- **Reading text**

The case when storage and router iproto fiber is cancelled

filonenko-mikhail commented 2 years ago

Privet

There is case when something happened and storage fiber is cancelled (for e.g. cartridge hotreload or any other fiber killer).

Some affected snippet

vshard = require('vshard')
netbox = require('net.box')

cfg = {
    memtx_memory = 100 * 1024 * 1024,
    bucket_count = 3,
    rebalancer_disbalance_threshold = 10,
    rebalancer_max_receiving = 100,
    sharding = {
        ['cbf06940-0790-498b-948d-042b62cf3d29'] = {
            replicas = {
                ['8a274925-a26d-47fc-9e1b-af88ce939412'] = {
                    uri = 'storage:storage@127.0.0.1:3301',
                    name = 'storage_1_a',
                    master = true
                },
            },
        },
    },
}

vshard.storage.cfg(cfg, '8a274925-a26d-47fc-9e1b-af88ce939412')
box.schema.user.grant('storage', 'super', nil, nil, {if_not_exists=true})

- **Excerpted records**
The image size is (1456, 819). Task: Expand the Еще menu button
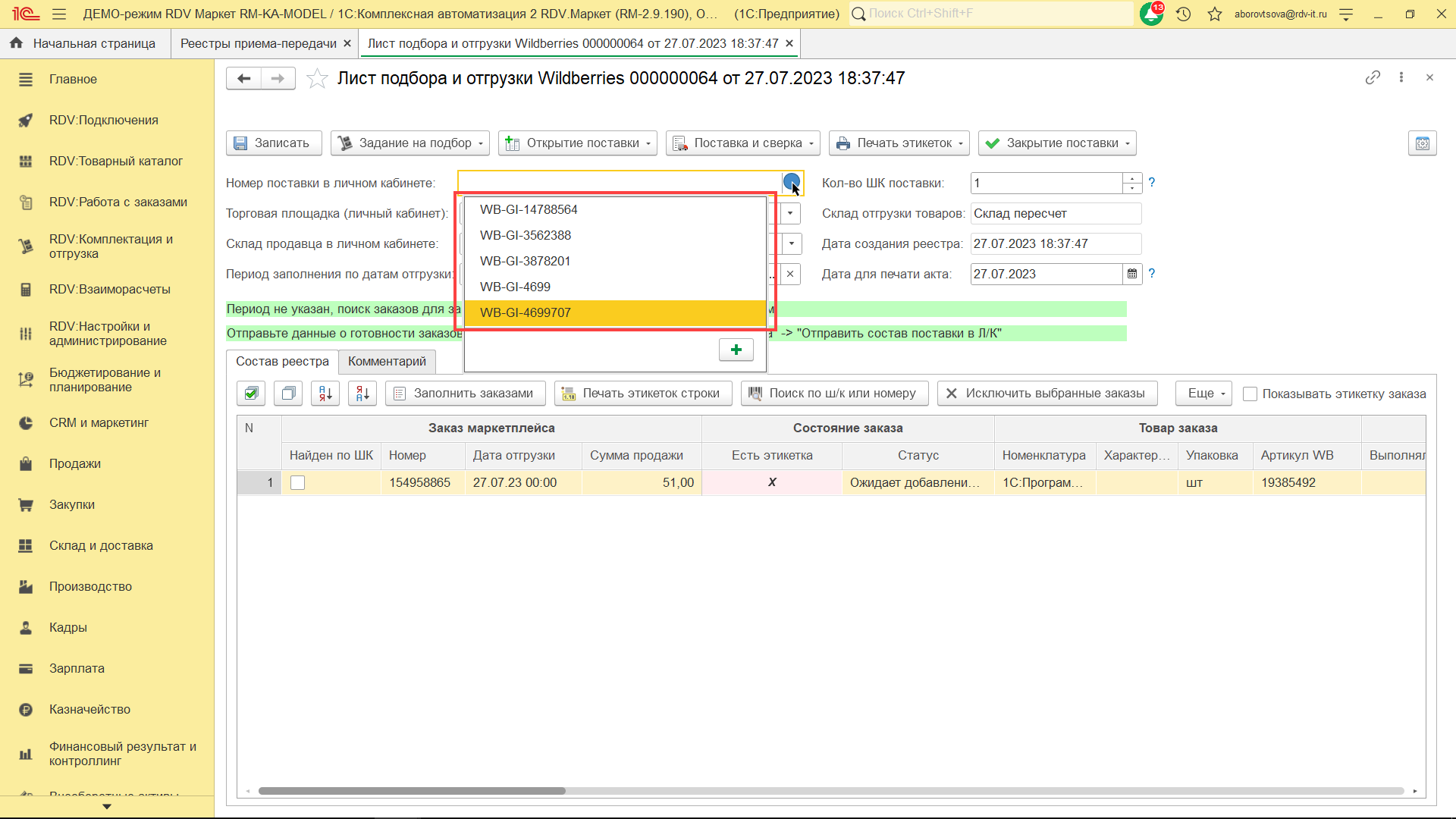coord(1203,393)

...

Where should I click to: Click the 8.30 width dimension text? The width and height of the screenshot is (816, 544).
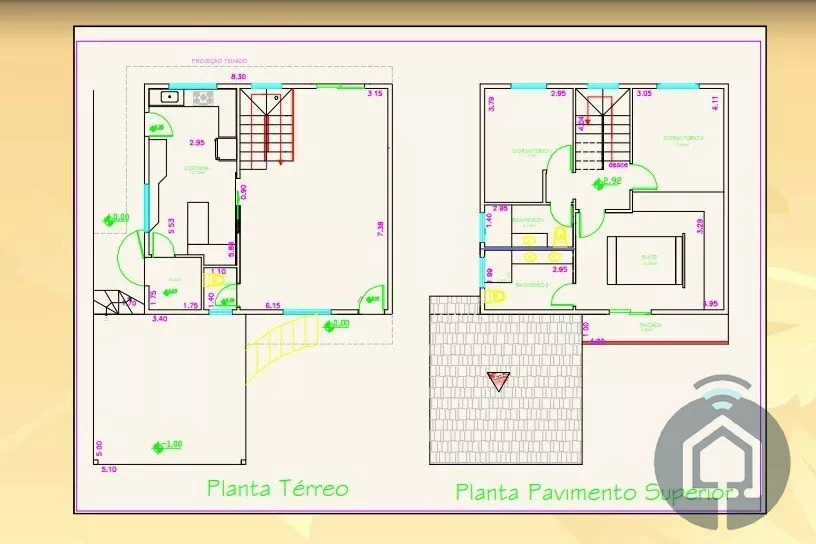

...

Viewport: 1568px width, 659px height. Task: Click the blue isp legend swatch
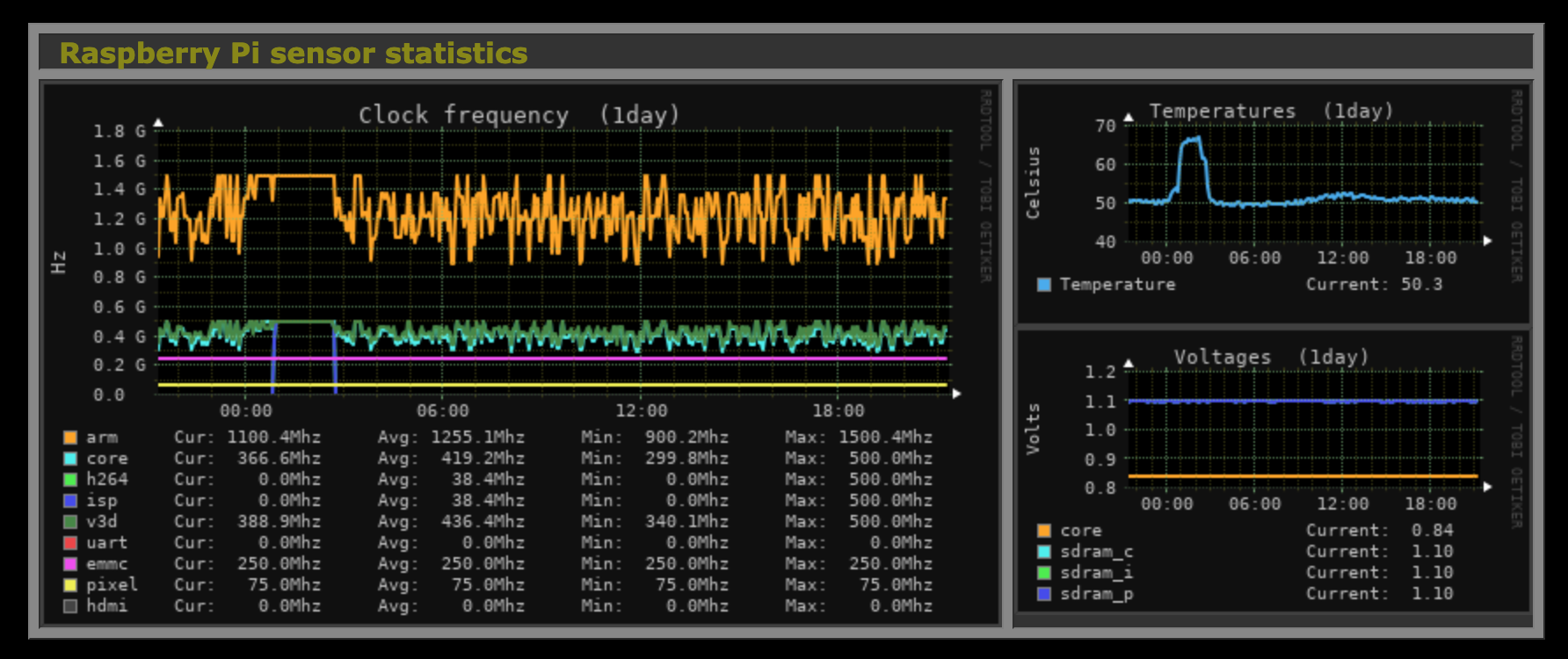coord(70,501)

- **Jobs**
1. Transcribe the part of the fiber cancellation thread from "The case when" up to and including "vshard = require('vshard')".
2. In the fiber cancellation thread, what name is given to the replica in the configuration?

- **Full answers**
1.
The case when storage and router iproto fiber is cancelled

filonenko-mikhail commented 2 years ago

Privet

There is case when something happened and storage fiber is cancelled (for e.g. cartridge hotreload or any other fiber killer).

Some affected snippet

vshard = require('vshard')

2. storage_1_a